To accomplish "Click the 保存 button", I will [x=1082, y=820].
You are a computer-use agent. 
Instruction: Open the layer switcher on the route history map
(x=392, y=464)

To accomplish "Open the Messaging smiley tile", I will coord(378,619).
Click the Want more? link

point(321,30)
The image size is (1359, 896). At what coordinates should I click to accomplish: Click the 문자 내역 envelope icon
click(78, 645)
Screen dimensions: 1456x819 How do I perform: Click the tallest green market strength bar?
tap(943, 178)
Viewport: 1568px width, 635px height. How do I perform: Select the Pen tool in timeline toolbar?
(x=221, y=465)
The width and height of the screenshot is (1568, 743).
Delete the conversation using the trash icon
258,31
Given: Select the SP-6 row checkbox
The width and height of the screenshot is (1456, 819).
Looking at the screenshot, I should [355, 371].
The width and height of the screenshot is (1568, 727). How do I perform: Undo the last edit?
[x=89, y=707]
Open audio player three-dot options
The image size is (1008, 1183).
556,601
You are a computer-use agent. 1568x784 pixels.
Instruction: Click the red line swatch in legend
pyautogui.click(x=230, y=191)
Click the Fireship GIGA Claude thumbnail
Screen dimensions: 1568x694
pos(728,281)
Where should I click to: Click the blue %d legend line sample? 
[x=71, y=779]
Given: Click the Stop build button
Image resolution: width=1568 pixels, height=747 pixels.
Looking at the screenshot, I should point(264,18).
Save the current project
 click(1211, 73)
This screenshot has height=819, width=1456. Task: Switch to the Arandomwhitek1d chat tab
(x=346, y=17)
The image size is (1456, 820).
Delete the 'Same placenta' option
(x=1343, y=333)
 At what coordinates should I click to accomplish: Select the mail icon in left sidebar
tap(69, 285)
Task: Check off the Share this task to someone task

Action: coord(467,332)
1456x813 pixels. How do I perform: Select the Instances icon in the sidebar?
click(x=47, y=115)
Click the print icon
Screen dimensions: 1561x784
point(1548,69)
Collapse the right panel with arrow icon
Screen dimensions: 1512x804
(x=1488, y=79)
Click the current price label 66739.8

_ _ _

### [TASK STATEMENT]
Go to the line holding "The image size is (1456, 820)." in the entries above and return it, along with every line after it, exactly as written.

### [COMPLETED EXERCISE]
The image size is (1456, 820).
Delete the 'Same placenta' option
(x=1343, y=333)
 At what coordinates should I click to accomplish: Select the mail icon in left sidebar
tap(69, 285)
Task: Check off the Share this task to someone task

Action: coord(467,332)
1456x813 pixels. How do I perform: Select the Instances icon in the sidebar?
click(x=47, y=115)
Click the print icon
Screen dimensions: 1561x784
point(1548,69)
Collapse the right panel with arrow icon
Screen dimensions: 1512x804
(x=1488, y=79)
Click the current price label 66739.8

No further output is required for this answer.